(INFORMATION PROVIDED Opens)
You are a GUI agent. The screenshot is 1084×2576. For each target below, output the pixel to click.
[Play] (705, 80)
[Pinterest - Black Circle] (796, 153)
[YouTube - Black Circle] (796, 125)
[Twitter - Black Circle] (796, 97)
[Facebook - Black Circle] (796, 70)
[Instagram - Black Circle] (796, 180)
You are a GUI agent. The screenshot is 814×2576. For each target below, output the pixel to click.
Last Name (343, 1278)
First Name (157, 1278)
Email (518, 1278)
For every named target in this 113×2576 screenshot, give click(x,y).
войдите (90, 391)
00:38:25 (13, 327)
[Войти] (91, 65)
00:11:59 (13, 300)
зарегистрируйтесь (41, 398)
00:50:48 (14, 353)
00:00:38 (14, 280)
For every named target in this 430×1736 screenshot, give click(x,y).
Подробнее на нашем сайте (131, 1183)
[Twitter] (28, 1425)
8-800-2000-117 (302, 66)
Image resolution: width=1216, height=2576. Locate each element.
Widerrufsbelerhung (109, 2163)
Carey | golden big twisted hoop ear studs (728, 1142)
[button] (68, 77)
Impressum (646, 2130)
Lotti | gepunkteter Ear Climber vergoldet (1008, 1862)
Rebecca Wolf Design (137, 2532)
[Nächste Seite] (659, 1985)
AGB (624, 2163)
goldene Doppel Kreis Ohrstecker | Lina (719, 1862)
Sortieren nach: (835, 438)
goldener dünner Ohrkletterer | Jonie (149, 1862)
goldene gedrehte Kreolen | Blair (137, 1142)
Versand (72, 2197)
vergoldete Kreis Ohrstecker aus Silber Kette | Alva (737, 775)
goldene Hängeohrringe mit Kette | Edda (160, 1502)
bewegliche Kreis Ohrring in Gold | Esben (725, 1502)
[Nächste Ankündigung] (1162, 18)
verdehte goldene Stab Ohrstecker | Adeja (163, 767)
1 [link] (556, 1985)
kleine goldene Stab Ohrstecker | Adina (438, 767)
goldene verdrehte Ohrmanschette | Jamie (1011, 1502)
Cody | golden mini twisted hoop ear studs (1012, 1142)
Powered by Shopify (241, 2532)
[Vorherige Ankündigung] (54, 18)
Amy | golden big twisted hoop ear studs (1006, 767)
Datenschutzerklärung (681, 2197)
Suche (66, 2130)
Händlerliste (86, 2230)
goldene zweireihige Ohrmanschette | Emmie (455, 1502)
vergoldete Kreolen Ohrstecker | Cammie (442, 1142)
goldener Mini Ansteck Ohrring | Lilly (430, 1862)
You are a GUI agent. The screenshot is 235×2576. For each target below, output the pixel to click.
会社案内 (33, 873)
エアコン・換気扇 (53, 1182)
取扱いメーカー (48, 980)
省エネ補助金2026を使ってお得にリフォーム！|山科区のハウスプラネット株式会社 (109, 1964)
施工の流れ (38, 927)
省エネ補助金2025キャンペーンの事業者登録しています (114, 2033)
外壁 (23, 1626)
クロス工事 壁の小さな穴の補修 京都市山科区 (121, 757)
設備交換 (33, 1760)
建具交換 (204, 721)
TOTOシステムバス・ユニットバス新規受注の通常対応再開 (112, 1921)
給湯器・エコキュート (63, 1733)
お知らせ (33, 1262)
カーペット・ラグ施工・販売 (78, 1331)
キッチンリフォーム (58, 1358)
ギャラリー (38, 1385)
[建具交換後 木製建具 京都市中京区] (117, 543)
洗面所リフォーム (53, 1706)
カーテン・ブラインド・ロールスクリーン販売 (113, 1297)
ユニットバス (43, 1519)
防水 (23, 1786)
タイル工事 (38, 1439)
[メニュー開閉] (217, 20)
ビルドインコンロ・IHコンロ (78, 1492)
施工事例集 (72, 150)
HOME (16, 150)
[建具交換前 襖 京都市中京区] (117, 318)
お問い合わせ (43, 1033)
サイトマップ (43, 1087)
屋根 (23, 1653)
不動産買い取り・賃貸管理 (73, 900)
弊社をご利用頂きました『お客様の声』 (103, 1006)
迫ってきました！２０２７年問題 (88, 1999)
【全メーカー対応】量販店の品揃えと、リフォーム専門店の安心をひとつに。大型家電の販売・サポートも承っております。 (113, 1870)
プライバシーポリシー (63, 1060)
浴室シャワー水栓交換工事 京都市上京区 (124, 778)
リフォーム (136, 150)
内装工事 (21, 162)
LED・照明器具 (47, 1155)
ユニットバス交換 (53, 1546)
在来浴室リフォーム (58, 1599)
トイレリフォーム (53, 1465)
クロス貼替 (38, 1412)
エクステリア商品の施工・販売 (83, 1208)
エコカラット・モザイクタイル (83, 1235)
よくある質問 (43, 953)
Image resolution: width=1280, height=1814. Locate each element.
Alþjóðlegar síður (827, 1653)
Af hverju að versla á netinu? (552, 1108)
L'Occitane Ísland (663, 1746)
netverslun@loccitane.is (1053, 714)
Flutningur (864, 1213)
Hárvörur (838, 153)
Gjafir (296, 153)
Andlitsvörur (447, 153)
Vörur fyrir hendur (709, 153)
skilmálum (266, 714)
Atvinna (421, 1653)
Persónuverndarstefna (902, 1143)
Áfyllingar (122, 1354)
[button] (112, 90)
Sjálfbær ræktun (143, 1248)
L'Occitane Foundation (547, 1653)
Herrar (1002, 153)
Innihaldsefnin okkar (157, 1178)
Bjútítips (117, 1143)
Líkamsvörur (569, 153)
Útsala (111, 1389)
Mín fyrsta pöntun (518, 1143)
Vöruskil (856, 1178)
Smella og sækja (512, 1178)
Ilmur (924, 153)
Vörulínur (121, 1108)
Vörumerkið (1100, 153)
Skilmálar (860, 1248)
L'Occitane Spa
(INFORMATION PROVIDED Closes)
- DIRECTIONS -
Please return only the lines above, starting at the line that has "お問い合わせ (43, 1033)" and ending at the line that has "LED・照明器具 (47, 1155)", keeping both and leaving each one unchanged.

- EXERCISE OUTPUT -
お問い合わせ (43, 1033)
サイトマップ (43, 1087)
屋根 (23, 1653)
不動産買い取り・賃貸管理 (73, 900)
弊社をご利用頂きました『お客様の声』 (103, 1006)
迫ってきました！２０２７年問題 (88, 1999)
【全メーカー対応】量販店の品揃えと、リフォーム専門店の安心をひとつに。大型家電の販売・サポートも承っております。 (113, 1870)
プライバシーポリシー (63, 1060)
浴室シャワー水栓交換工事 京都市上京区 (124, 778)
リフォーム (136, 150)
内装工事 (21, 162)
LED・照明器具 (47, 1155)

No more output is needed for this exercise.